In the previous examples, we have used students and teachers as symbolic centers of their sociocultural context. We have chosen to do this in order to share the hidden (and, not so hidden) influences that affect, and are affected by, all of us. For our final example of this chapter, we purposely move to a sociocultural context that is more grounded: libraries.

Le taught a summer course for preservice teachers in Foundations of Bilingual Education, which focused heavily on the social, cultural, historical, and political contexts of language acquisition in the United States. One specific assignment for the future teachers was designed to lead the students into the community-not necessarily “their” community, but the community of the students who were in the process of acquiring English as another language. Le started concretely with maps, representing various neighborhoods. On the maps, the library or libraries were highlighted. Slowly the students began to realize that the “neighborhood map” was that of the schools in which they were being placed for student teaching.

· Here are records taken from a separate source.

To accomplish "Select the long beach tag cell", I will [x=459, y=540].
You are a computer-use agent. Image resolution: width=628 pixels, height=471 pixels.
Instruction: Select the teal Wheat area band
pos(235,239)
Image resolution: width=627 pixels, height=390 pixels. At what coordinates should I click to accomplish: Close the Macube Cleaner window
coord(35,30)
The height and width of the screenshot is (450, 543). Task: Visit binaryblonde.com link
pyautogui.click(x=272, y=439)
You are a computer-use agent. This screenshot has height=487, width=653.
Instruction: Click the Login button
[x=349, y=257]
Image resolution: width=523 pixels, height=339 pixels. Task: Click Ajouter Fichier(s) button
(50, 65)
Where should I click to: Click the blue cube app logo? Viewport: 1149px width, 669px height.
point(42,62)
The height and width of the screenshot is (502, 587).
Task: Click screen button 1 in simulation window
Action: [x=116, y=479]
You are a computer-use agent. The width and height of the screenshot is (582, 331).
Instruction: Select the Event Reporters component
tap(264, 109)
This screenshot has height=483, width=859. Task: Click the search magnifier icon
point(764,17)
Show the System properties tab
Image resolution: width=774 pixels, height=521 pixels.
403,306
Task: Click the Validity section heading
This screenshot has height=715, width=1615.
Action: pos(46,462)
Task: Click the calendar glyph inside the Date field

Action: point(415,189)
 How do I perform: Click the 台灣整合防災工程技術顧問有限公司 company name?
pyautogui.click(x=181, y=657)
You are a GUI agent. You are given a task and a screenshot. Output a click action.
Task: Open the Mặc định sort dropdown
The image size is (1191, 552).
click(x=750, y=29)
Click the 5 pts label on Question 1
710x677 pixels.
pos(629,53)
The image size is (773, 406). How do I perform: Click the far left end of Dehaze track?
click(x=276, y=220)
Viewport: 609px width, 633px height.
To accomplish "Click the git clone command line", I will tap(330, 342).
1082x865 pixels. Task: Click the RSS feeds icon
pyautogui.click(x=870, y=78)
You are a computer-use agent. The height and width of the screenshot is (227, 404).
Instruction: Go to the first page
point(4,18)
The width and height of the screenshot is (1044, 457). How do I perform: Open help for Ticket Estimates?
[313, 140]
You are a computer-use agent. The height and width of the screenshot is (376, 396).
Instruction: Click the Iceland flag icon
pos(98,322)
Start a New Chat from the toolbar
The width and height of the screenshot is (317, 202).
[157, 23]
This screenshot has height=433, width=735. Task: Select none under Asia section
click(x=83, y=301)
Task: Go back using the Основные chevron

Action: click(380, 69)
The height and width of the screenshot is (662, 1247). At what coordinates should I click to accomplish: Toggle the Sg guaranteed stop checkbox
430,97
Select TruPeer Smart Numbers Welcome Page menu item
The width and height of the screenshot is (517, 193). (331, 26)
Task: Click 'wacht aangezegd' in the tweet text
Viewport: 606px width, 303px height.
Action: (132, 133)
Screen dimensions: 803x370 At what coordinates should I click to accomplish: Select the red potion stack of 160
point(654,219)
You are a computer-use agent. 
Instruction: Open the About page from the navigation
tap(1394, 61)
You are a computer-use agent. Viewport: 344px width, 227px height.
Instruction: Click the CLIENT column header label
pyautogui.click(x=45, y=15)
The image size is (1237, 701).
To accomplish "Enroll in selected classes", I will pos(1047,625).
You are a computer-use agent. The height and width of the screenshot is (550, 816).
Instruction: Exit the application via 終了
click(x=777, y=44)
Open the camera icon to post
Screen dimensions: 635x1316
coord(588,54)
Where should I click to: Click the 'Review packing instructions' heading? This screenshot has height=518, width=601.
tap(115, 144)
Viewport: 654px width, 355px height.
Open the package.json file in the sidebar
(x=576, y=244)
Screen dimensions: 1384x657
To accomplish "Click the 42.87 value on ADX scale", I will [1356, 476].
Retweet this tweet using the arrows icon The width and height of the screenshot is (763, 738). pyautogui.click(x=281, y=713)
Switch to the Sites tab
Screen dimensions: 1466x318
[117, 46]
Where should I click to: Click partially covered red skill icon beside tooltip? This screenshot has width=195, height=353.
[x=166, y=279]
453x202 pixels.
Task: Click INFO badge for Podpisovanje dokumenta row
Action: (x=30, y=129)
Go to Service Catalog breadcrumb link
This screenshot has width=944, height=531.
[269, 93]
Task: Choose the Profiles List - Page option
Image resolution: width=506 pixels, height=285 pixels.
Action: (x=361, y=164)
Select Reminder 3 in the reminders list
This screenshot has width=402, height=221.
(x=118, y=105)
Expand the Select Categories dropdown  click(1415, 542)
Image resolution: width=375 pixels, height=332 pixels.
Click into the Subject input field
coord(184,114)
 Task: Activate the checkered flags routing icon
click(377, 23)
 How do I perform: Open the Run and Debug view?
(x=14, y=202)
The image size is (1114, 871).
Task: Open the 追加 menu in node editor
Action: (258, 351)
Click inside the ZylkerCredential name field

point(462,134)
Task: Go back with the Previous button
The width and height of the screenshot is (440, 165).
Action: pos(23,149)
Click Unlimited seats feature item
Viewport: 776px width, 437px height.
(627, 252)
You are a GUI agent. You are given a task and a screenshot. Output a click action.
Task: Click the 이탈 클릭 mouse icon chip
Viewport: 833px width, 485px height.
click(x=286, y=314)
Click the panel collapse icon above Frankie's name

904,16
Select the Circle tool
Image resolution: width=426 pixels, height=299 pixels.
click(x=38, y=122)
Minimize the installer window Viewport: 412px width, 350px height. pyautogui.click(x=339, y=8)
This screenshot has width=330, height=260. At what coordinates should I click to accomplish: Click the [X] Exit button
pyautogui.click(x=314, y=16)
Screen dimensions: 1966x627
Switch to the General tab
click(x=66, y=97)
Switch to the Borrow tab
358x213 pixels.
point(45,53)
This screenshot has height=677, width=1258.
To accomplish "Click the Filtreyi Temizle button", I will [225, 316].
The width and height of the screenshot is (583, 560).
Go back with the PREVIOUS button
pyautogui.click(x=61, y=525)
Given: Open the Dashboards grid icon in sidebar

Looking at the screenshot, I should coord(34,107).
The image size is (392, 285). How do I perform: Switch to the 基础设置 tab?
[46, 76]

The maps were clearly marked with the bus routes, the homes of the students, and the locality of the libraries. The first thing that the preservice teachers noticed when looking at the maps was the proximity to the school and library for many of the students.

Le’s assignment for the future teachers was deceptively simple: They were to visit the library and map where the bilingual books were located. If the students wanted to simply read a book in a language that they could understand, where were those books located? She told the preservice students to ask for help from the librarians for bilingual books and then to map the area made available for families to sit and read.

The range of findings by these pre-service teachers is worth noting. Of the 18 in that university cohort of learners, two came back with glowing reports of how esthetically pleasing and inviting the reading areas were. The bilingual books were easy to find; the librarians wonderfully helpful; the library even had out-reach programs in place that invited the parents to come in and read with their children. Not surprisingly, these libraries had good attendance as noticed by the students when they did their observations.

Now for the rest of the story. Most of the university students were outraged at the condition of the libraries they observed. The bilingual books were located on upper levels, on high shelves, not easily accessible to anyone. One of the future teachers even went in and asked for help in Spanish. She was completely ignored until she “code-switched” to English. She was furious. Others talked about how easy it was to get to the library, if you had access to a car. Some of the preservice students decided to make this a “real” experience so they took the bus to the library. After multiple transfers, they decided that they would not do that again. It was just too hard to get there and back in any decent amount of time. These university students could find no other public outreach programs at these local centers. The preservice teachers experienced first hand a glimpse into the frustration that parents and children whose first language is not English feel when they are trying to do something as simple as checking books out of the library.

The availability of the books was an issue; the ease of transport to the libraries was an issue; the way in which the patrons were treated was an issue; lack of outreach was an issue. Bookmobiles would be one way to make the books more accessible, but thereal issue is how little money is being spent on part of the population who has the least access to any kind of reading materials.

It is not that parents do not value reading and books; rather, it is that the contexts make it hard for them to access the books. This activity in the “real” sociocultural context of the future students caused the preservice teachers to reflect critically on some of their long-held assumptions about literacy of students who are in the process of acquiring an additional language.